Ammettiamolo: ieri sera ho visto “Antichrist” solo per parlarne male oggi.
Non sono prevenuta nei confronti di Lars von Trier, anzi “Le onde del destino” e “Dogville” mi sono piaciuti parecchio, m’infastidisce però che il regista si diverta ad alzare polveroni. Dichiarare durante la conferenza stampa “E vi prometto che ci sarà tantissimo sangue” è da Trier ed è proprio questo che detesto anche se sto nel mezzo tra chi lo venera e chi lo ricopre d’insulti. Questa volta avrei voluto dargli una bella steccata e invece “Antichrist” nonostante l’evitabile titolo, ha molti punti a favore. Non mi ha spostato di una virgola dalla mia posizione, ma la scena nel prologo, vale tutto il film e tantissimi altri film. Tra i versi di Handel e il bianco e nero di Anthony Dod Mantle vengono inoculate dosi insostenibili di bellezza e non c’è nulla da obiettare. Sul resto possiamo parlarne per i prossimi sei mesi.
Innanzitutto direi che il film è inquietante (non horror) e che mi ha ricordato le atmosfere del grandissimo e inarrivabile Lynch. Charlotte Gainsbourg e Willem Dafoe sono perfetti, tengono in piedi la baracca e sono il motore della vicenda. Proprio per questo lasciamo da parte la menata dell’Anticristo che avrebbe creato il mondo e le vicissitudine personali del regista unite alla sua sempre manifestata misoginia. È interessante la lotta tra sessi, l’invalicabile dolore per la perdita di un figlio, la casetta nella Foresta di Eden, le sequenze oniriche, il fatto che la storia con tutti i “se” e tutti i “ma” del caso, abbia una sua coerenza e che il ritmo, per una volta, sia sostenuto.

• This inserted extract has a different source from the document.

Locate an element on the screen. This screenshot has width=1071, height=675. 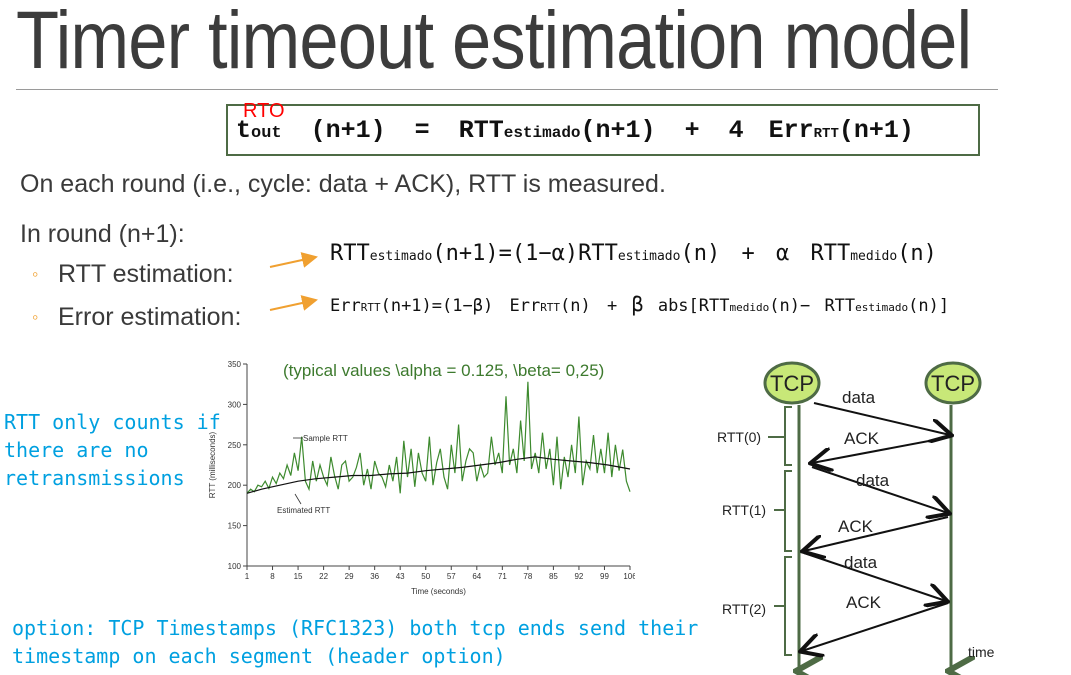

C’è da rimanere sempre sul chi va là; l’uso di una certa simbologia è a tratti scontato, la storia è zeppa di passi falsi e azzeccate intuizioni, ma la certezza è una: l’indiscutibile talento visivo del regista danese.

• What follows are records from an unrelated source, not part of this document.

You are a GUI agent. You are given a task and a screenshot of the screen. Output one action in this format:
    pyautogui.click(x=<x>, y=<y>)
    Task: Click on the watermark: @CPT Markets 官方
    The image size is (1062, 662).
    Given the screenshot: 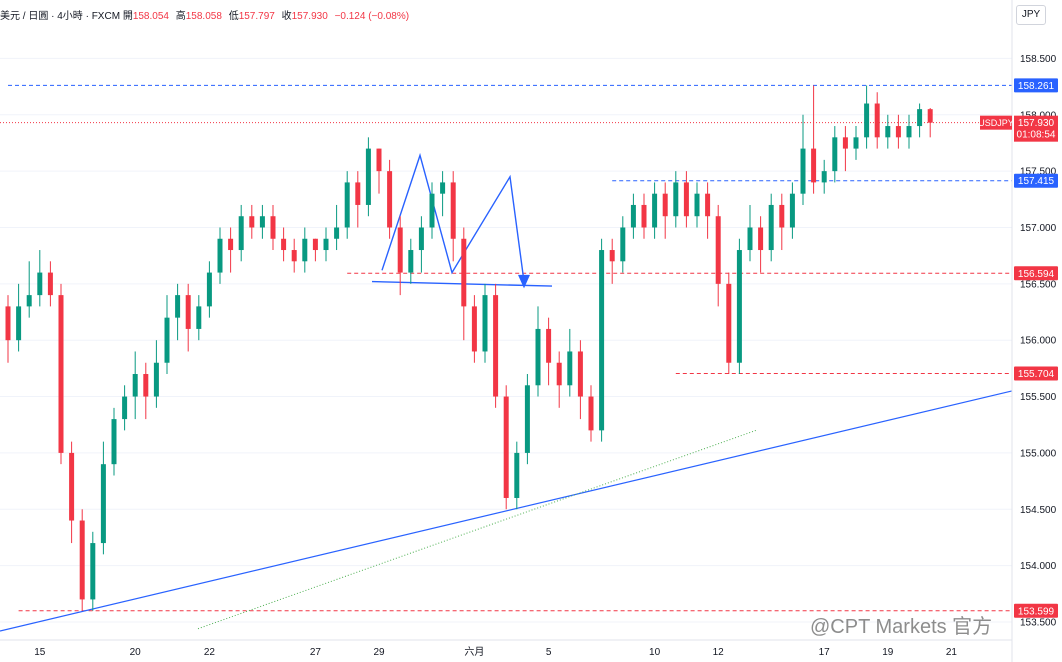 What is the action you would take?
    pyautogui.click(x=901, y=624)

L’impalcatura del film si sbriciola verso la fine quando succede di tutto e pure troppo, tanto che ho abbassato lo sguardo sulle scene più cruente.
Se avete tempo, leggetevi qualche recensione. In molti l’hanno demolito in maniera peraltro divertita, ma merito del film e del regista è di muovere le acque, troppo chete, del cinema.
È positivo che se ne parli per giorni, che lo si ricordi, che si tenti di rintracciare le vere motivazioni, che ci siano estimatori e detrattori, che lo si derida o lo si esalti.
Tra una marea di film inconsistenti, almeno un titolo su cui discutere.
(Facezie: un signore incrociato all’uscita della proiezione precedente mi ha chiesto se pioveva seguito da dei pochi confortanti “auguri” per il film; un silenzio imbarazzato del pubblico in sala sui titoli di coda; Davide ha detto “impressionante la scena della forbice, sembrava di vedere mia mamma che taglia le trippe”).